▸ Task requirements: Below are records to reproduce in full; copy them exactly but keep the pictures out.

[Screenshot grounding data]
********

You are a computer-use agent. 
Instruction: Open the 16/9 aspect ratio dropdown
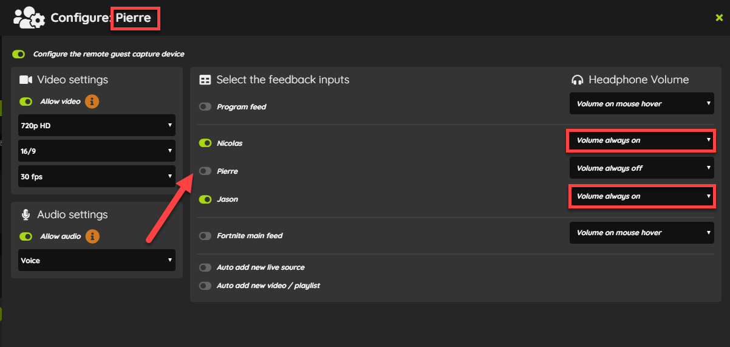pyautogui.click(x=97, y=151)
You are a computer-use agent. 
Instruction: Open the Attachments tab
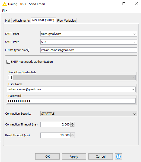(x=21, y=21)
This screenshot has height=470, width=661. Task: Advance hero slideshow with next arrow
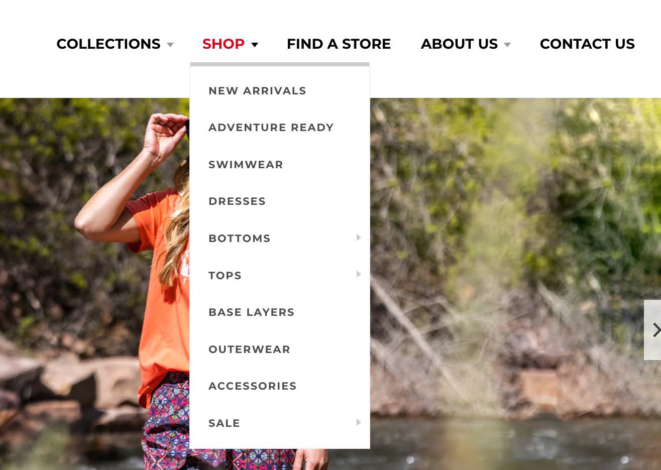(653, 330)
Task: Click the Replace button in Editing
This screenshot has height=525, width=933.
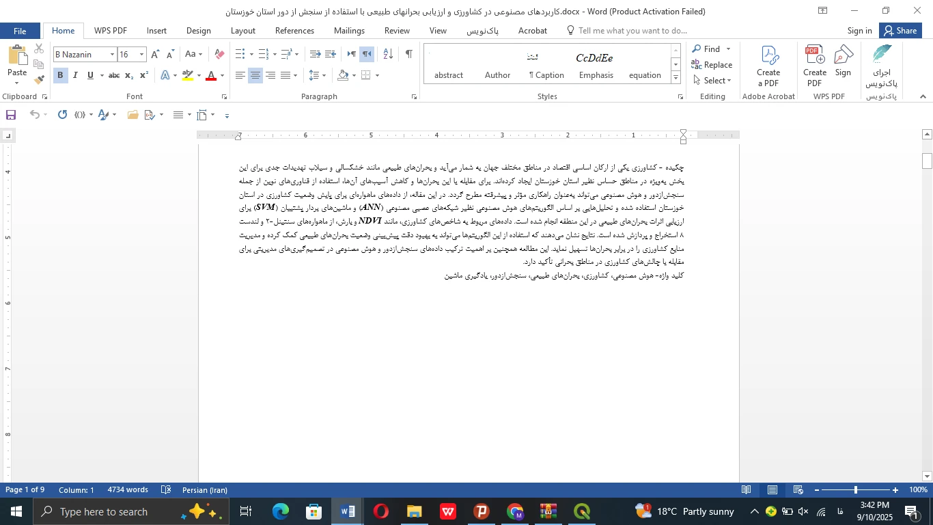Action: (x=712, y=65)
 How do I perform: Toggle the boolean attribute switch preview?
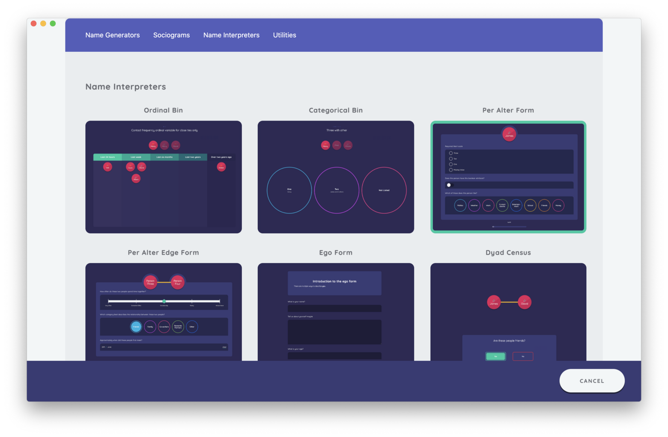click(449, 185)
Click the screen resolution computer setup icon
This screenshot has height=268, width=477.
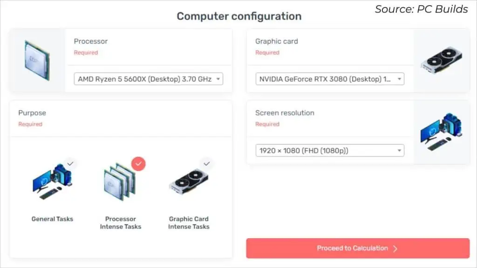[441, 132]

********

▸ Exercise output:
You are a computer-use agent. 
Instruction: Open the 16/9 aspect ratio dropdown
pyautogui.click(x=97, y=151)
You are a computer-use agent. 
Instruction: Open the Attachments tab
(x=21, y=21)
This screenshot has height=470, width=661. Task: Advance hero slideshow with next arrow
(653, 330)
Task: Click the Replace button in Editing
This screenshot has height=525, width=933.
Action: (x=712, y=65)
 How do I perform: Toggle the boolean attribute switch preview?
click(449, 185)
Click the screen resolution computer setup icon
This screenshot has height=268, width=477.
[441, 132]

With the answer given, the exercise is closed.